EXERCISE INSTRUCTIONS. Could you repeat, word for word, the line with "Open 新建查询 new query tool" and every line after it in the records below, leaving out any pictures?

INFORMATION SUPPLIED.
_ _ _ _
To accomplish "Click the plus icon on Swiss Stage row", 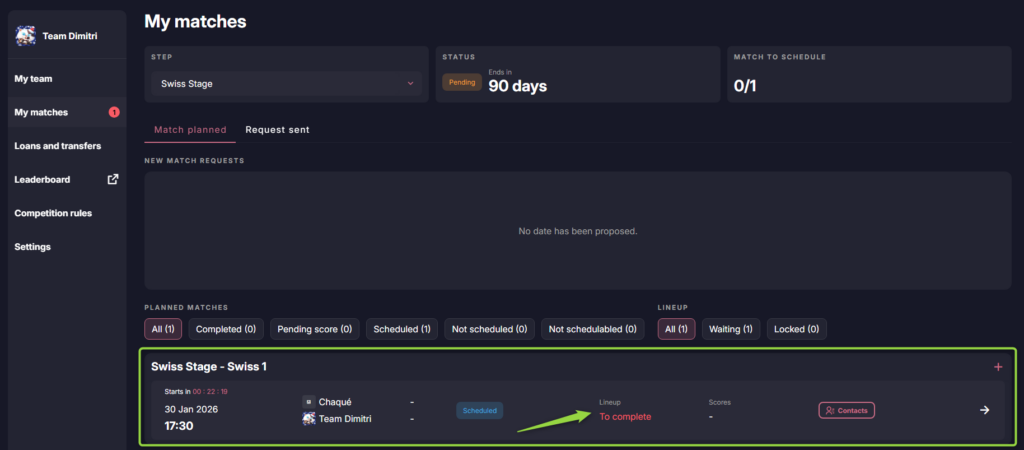I will coord(997,367).
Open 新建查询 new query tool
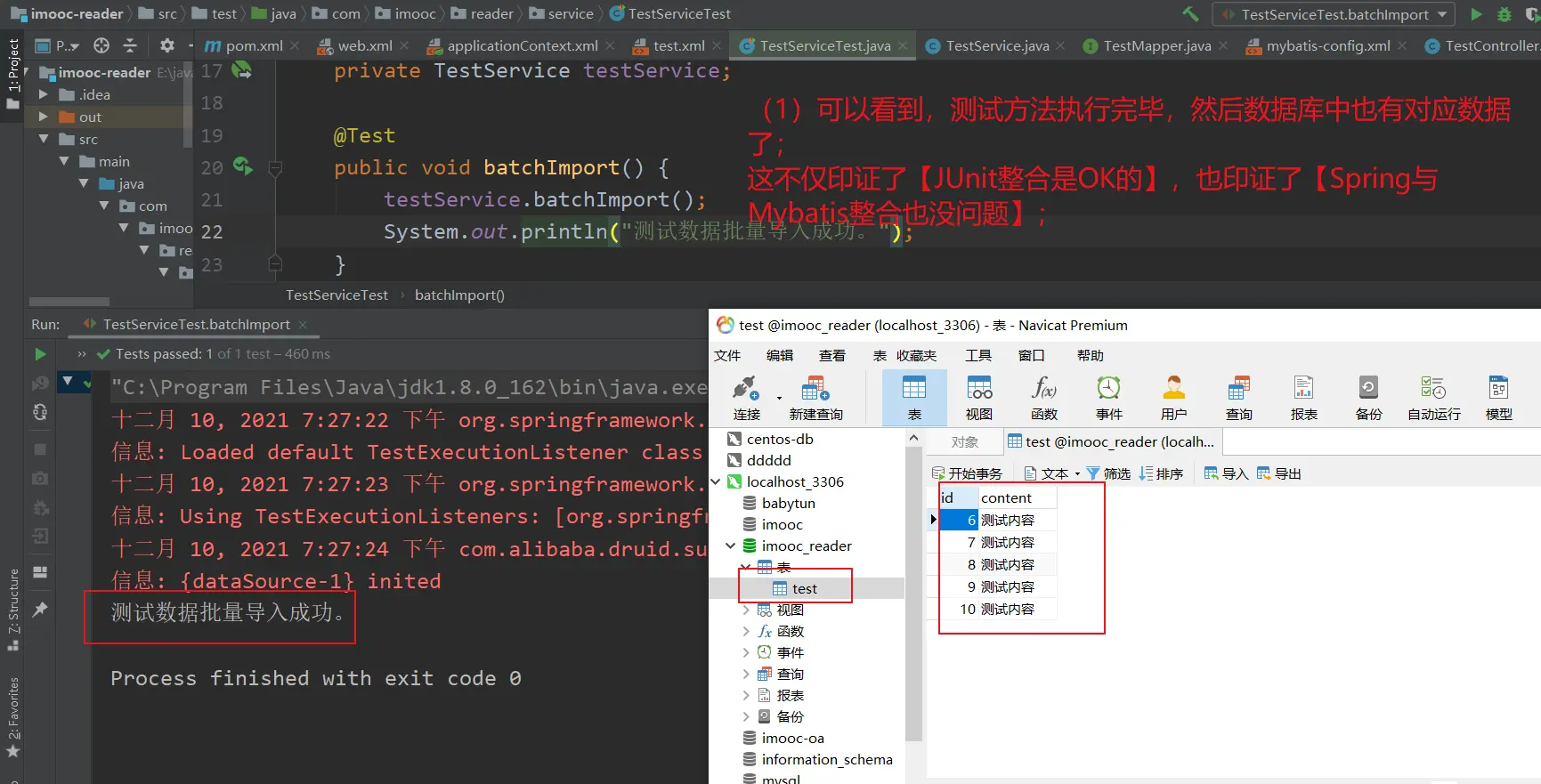This screenshot has height=784, width=1541. 815,397
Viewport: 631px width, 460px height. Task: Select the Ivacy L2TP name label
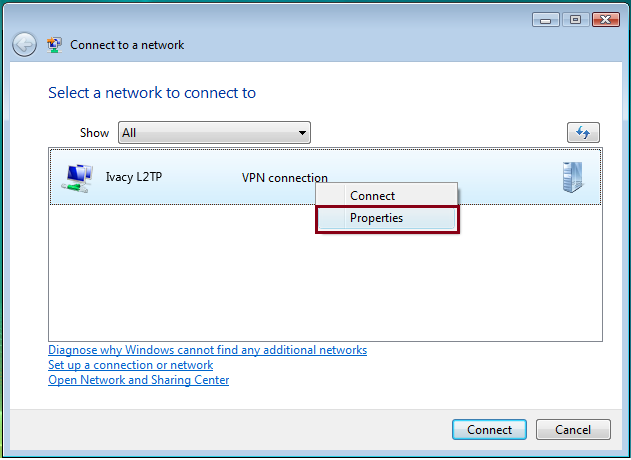point(134,177)
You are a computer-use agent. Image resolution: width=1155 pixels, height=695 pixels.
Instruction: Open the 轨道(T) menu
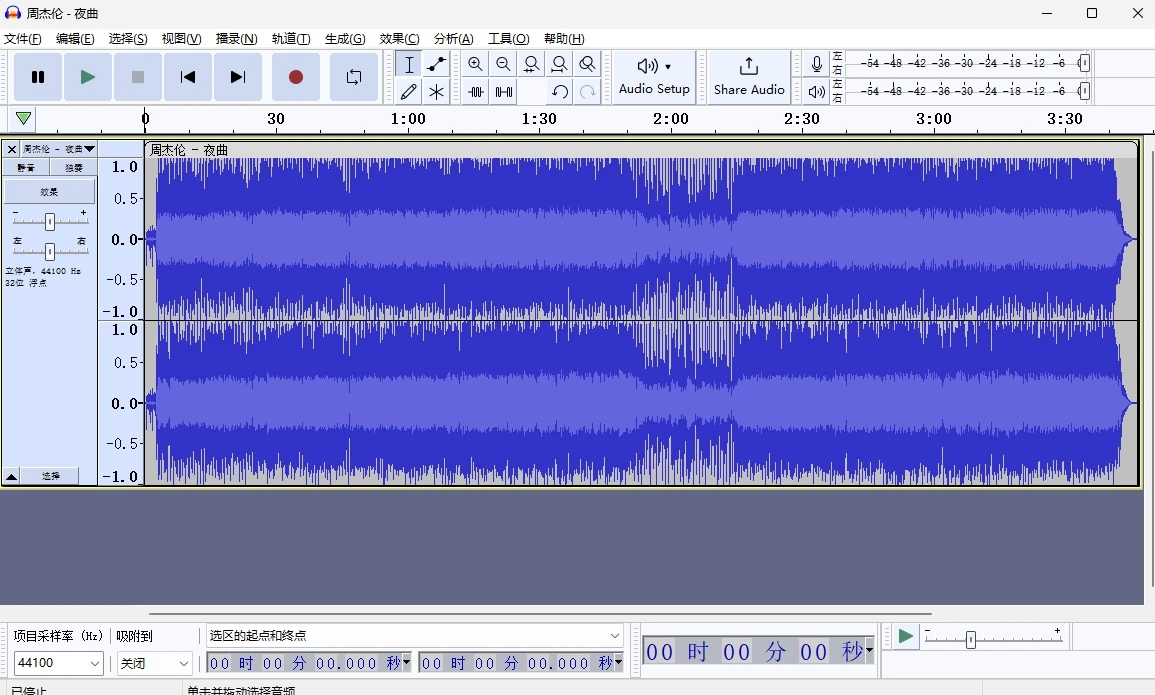(291, 39)
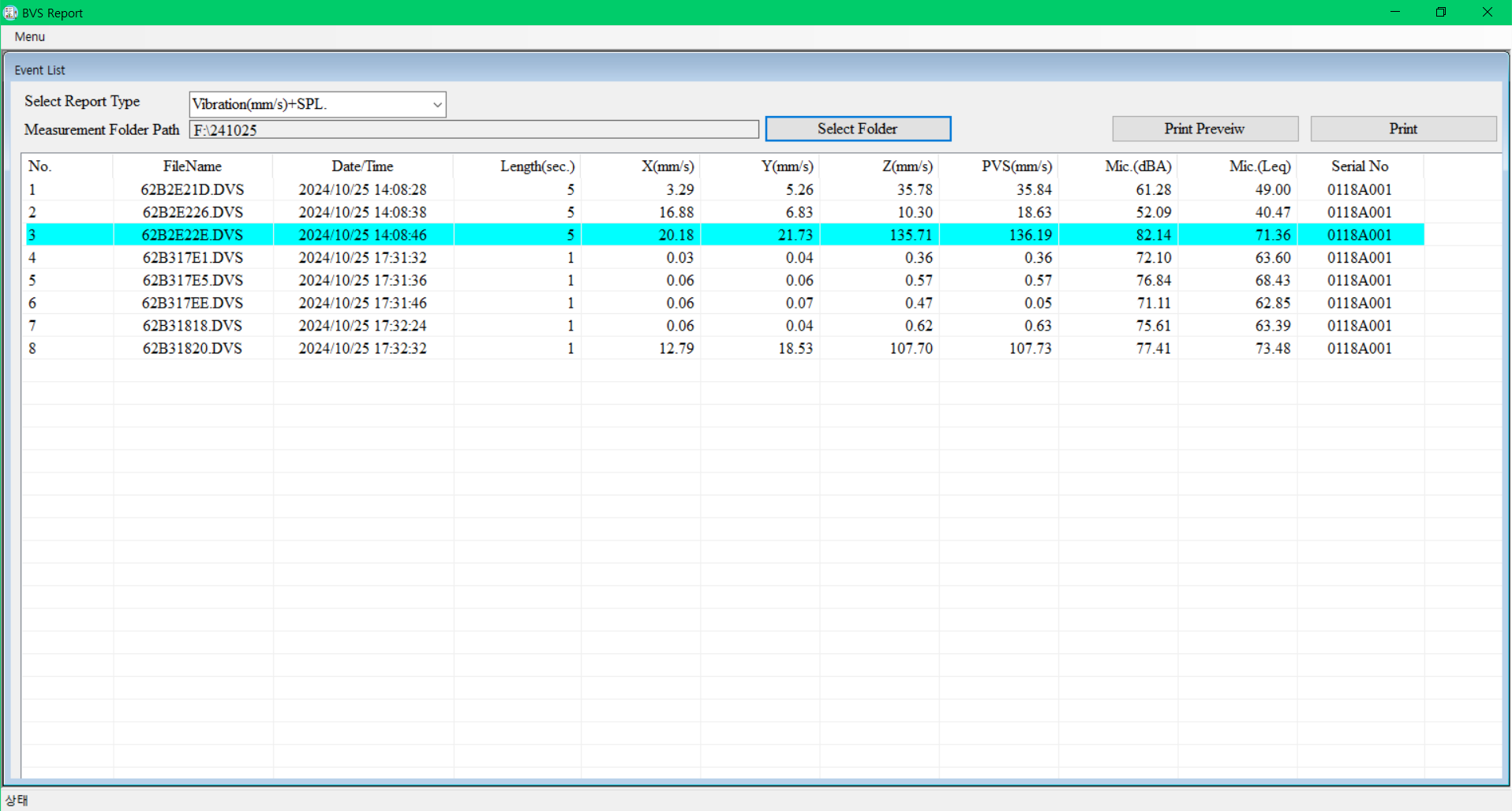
_ _ _ _
REPLY.
Open 新建查询 new query tool
This screenshot has height=784, width=1541. 815,397
Viewport: 631px width, 460px height. Task: Select the Ivacy L2TP name label
point(134,177)
You are a computer-use agent. Image resolution: width=1155 pixels, height=695 pixels.
Instruction: Open the 轨道(T) menu
(291, 39)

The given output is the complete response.